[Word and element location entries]
────────────────

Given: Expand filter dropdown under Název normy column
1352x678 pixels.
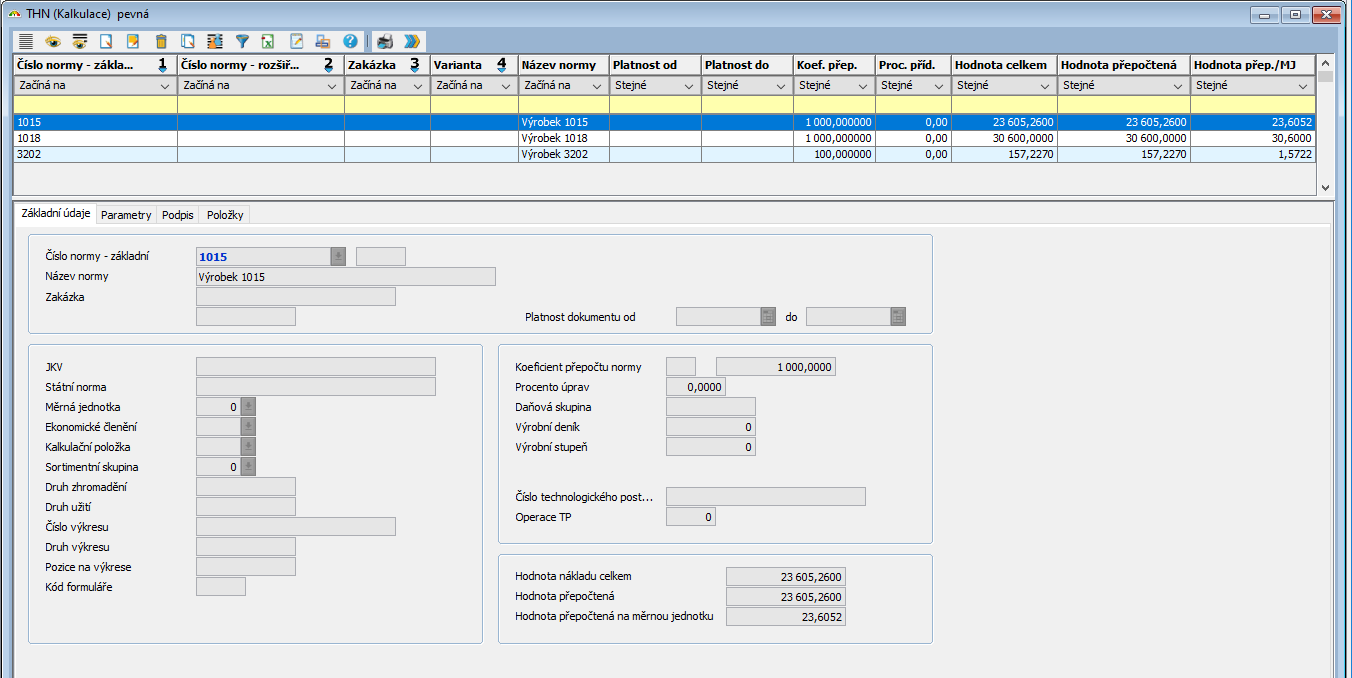Looking at the screenshot, I should coord(597,86).
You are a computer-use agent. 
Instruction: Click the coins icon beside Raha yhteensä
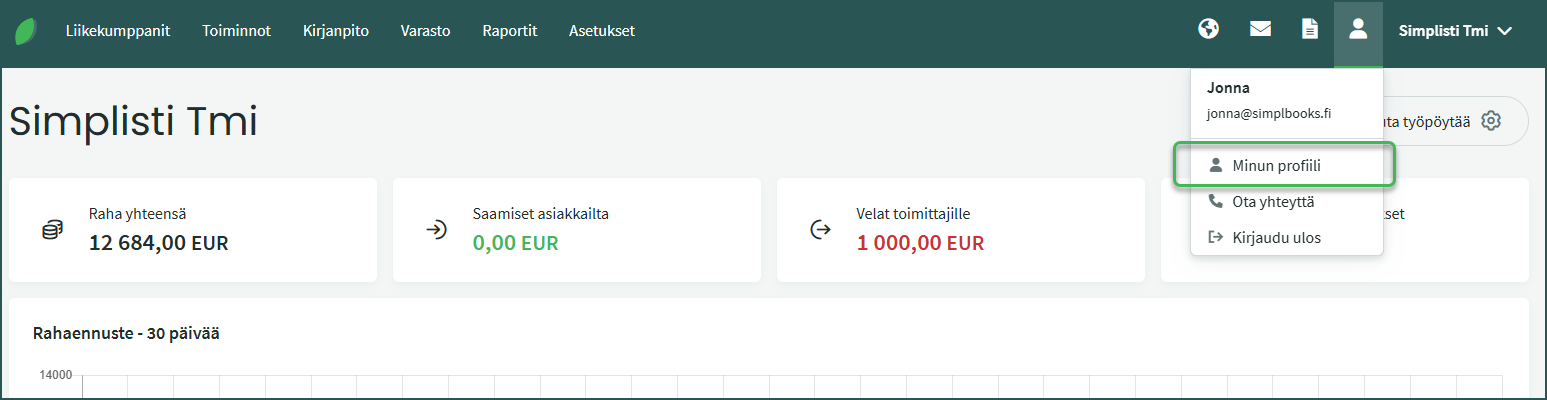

────────────────

Your goal »
Please transcribe every line of the entries above word for word, and leave the pictures out.

Final result »
Given: Expand filter dropdown under Název normy column
1352x678 pixels.
Looking at the screenshot, I should coord(597,86).
You are a computer-use agent. 
Instruction: Click the coins icon beside Raha yhteensä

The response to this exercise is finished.